Firefighter, wife deliver baby boy outside sheriff's service center

Bay City News
Tuesday, December 8, 2015
Charlie and Michelle Missman welcomed their healthy newborn Lucas Kristopher into the world around 3:30 a.m. Monday, December 8, 2015.
Charlie and Michelle Missman welcomed their healthy newborn Lucas Kristopher into the world around 3:30 a.m. Monday, December 8, 2015.
Santa Cruz County Sheriff's Office/Facebook

SANTA CRUZ COUNTY, Calif. -- A firefighter and his wife unexpectedly delivered their baby boy at the parking lot of a Santa Cruz County sheriff's building in Felton early Monday morning.



Charlie and Michelle Missman welcomed their healthy newborn Lucas Kristopher into the world around 3:30 a.m. outside the sheriff's San Lorenzo Valley Service Center at 6062 Graham Hill Road, sheriff's officials said.



The couple is resting at Dominican Hospital in Santa Cruz with their baby, who weighed 8 pounds 7 ounces and measured 20 inches long, Michelle said.



She started feeling contractions around 2 a.m. and her water broke about 45 minutes later. The couple left their Felton home around 3 a.m. and she told him to pull over about 2 miles into the trip.

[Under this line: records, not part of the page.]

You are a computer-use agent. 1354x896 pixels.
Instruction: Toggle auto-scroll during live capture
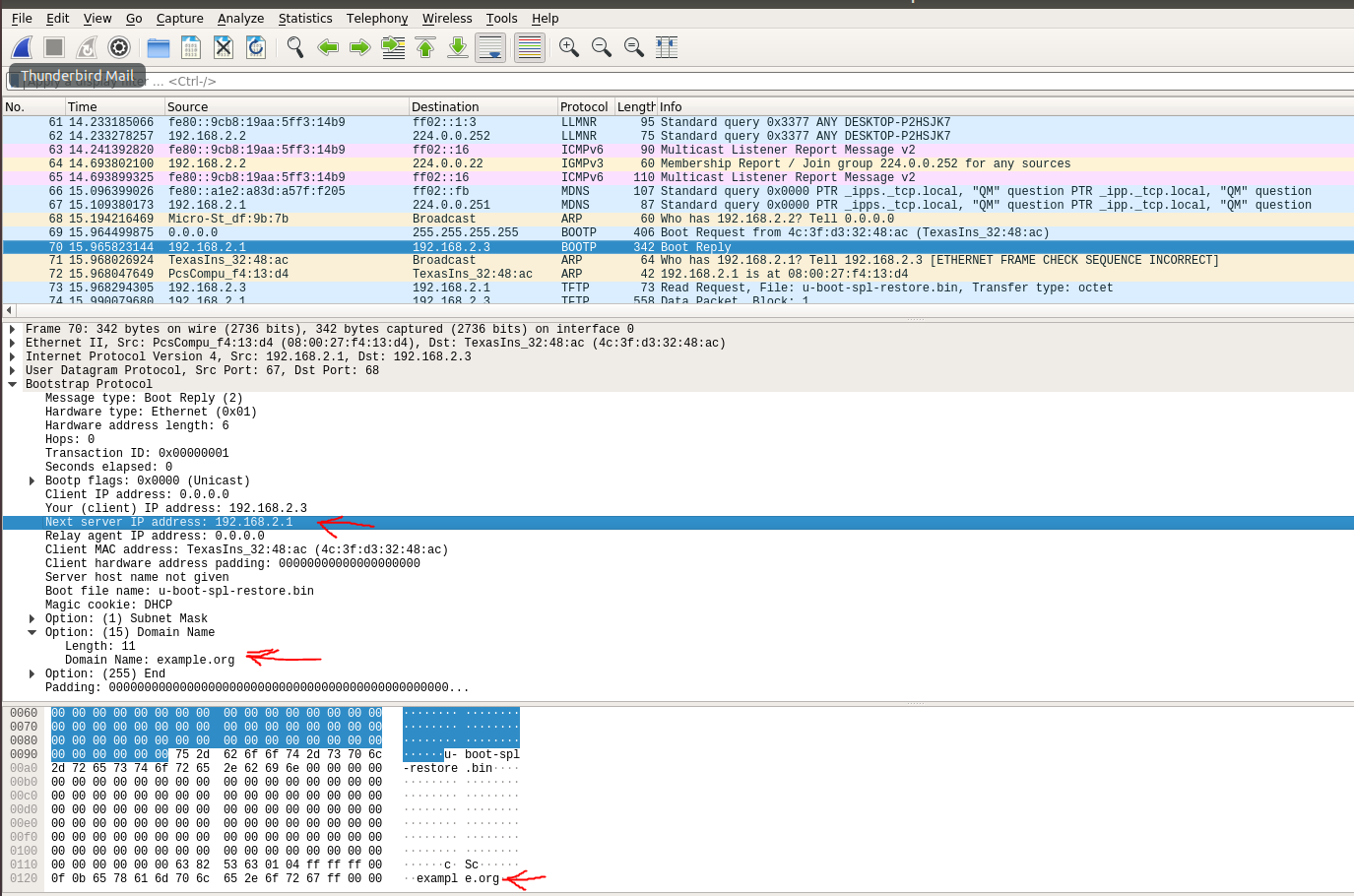490,47
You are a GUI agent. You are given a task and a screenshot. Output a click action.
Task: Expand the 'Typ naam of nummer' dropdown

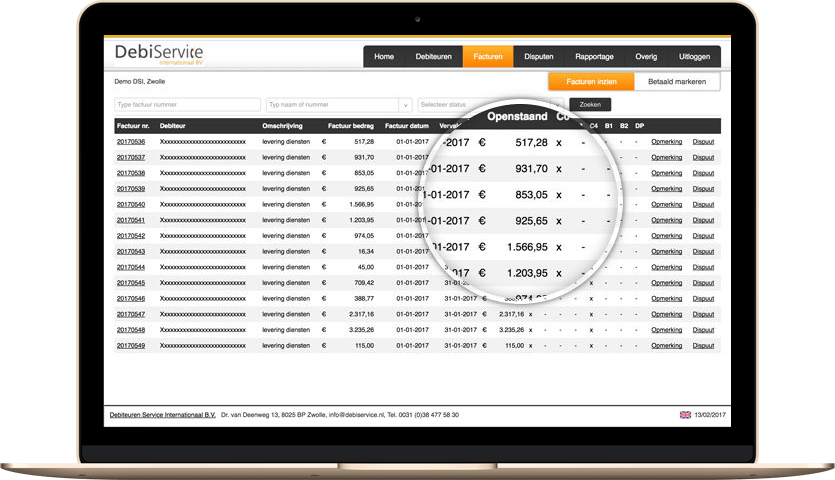tap(404, 105)
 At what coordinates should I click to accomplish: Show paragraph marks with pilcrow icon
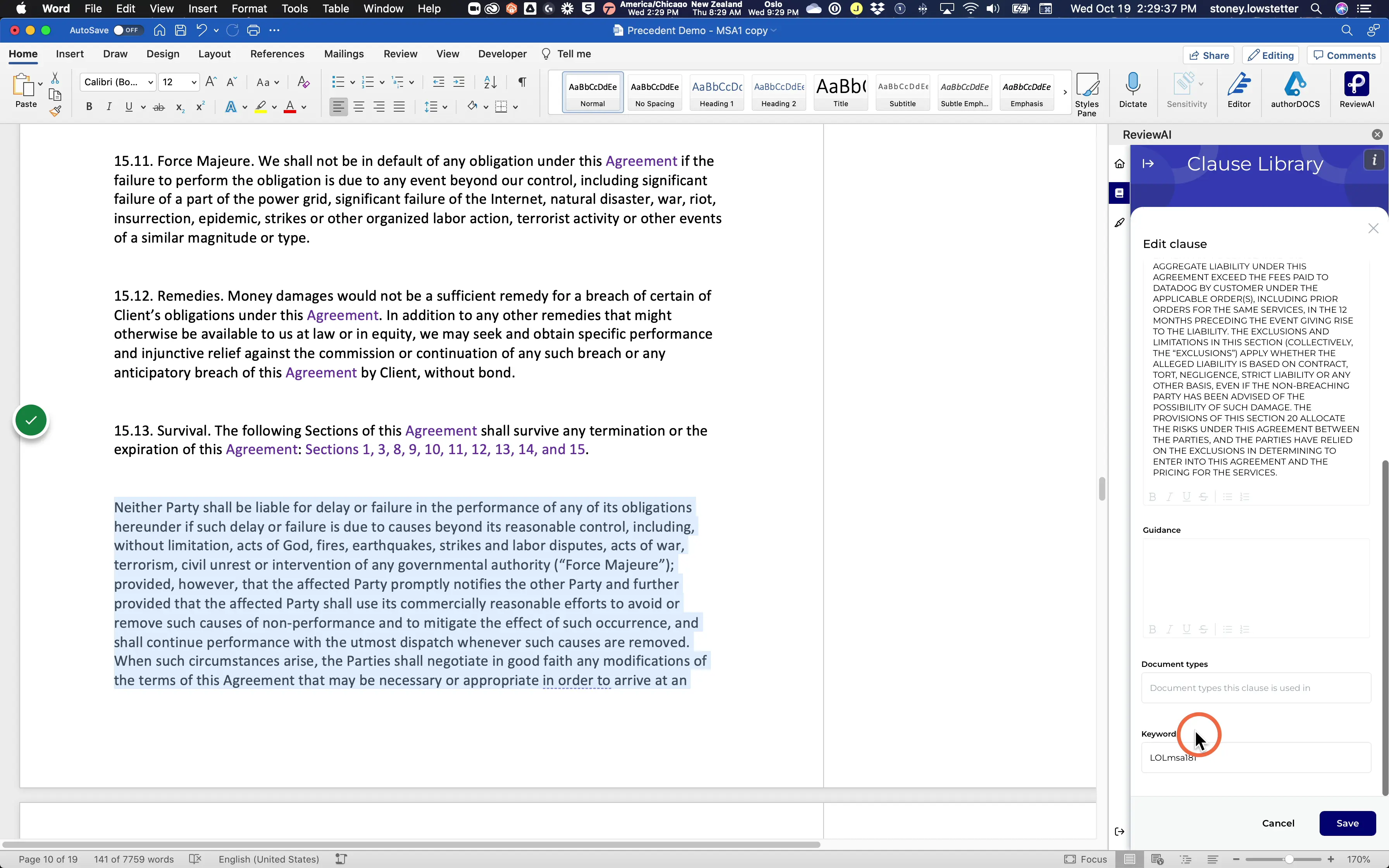[522, 82]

Charlie called 911 and parked at the sheriff's center, where he came around the car while on the phone with a dispatcher to help deliver their baby two to three minutes later, Michelle said.



"I really had nowhere else to go and we happened to be there, but it was ultimately a good spot," Charlie said.



Deputies working the graveyard shift assisted the family until crews from the Felton Fire Protection District and medics reached the scene, according to sheriff's officials.



Charlie is a deputy fire marshal at the Presidio of San Francisco who has training in delivering a child, which Michelle said gave her peace of mind.



"I trusted him to know what to do," she said.



It took about three pushes before Lucas came out. In the final push Charlie was able to remove the umbilical cord that had been wrapped around his son's head.



"I was worried about the cord wrapped around his head. He wasn't adequately breathing at first," Charlie said.



Lucas was limp, blue and not breathing when he came out of the womb, according to Charlie.



"Once he started crying a little bit things got a lot better," Charlie said.



Firefighters were able to cut the cord and provided Lucas with oxygen and wrapped him up in towels, Michelle said.



"Honestly one of my first thoughts was I can't believe I delivered my baby on the side of the road," she said.



She and her husband were thankful for the help and quick response they received from the deputies and emergency crews.



"Everyone came together to help keep us calm," she said.



The couple also has a 2-year-old son who's staying with his grandma for the night, Michelle said.



Felton Fire Protection District Chief Rick Rickabaugh was one of four responders to this morning's delivery, which was initially called in as an "imminent child birth" with the head crowning.



The firefighters reached the parking lot within minutes to learn the child had been delivered and assisted in caring for the baby and mother before an ambulance arrived, Rickabaugh said.



The district's firefighters have assisted in other births that happened at a much faster rate inside homes, but it was Rickabaugh's first time responding to a delivery at a parking lot.



The sheriff's service center is near one of the busiest streets in the community that runs into Santa Cruz, according to Rickabaugh.



There could've been many hazards in the delivery, but Rickabaugh was thankful that there were no complications.



"Once the umbilical cord was cut our first priority was checking on the baby and making sure that he was warm," Rickabaugh said.



Another concern the firefighters had was the temperature, which was in the 40s but Rickabaugh didn't consider it to be freezing conditions, the chief said.



The baby had a "good cry" while the mother "had a big smile and was quite happy," according to Rickabaugh.



"She looked remarkably composed and not like she had been through hours or days of labor," Rickabaugh said.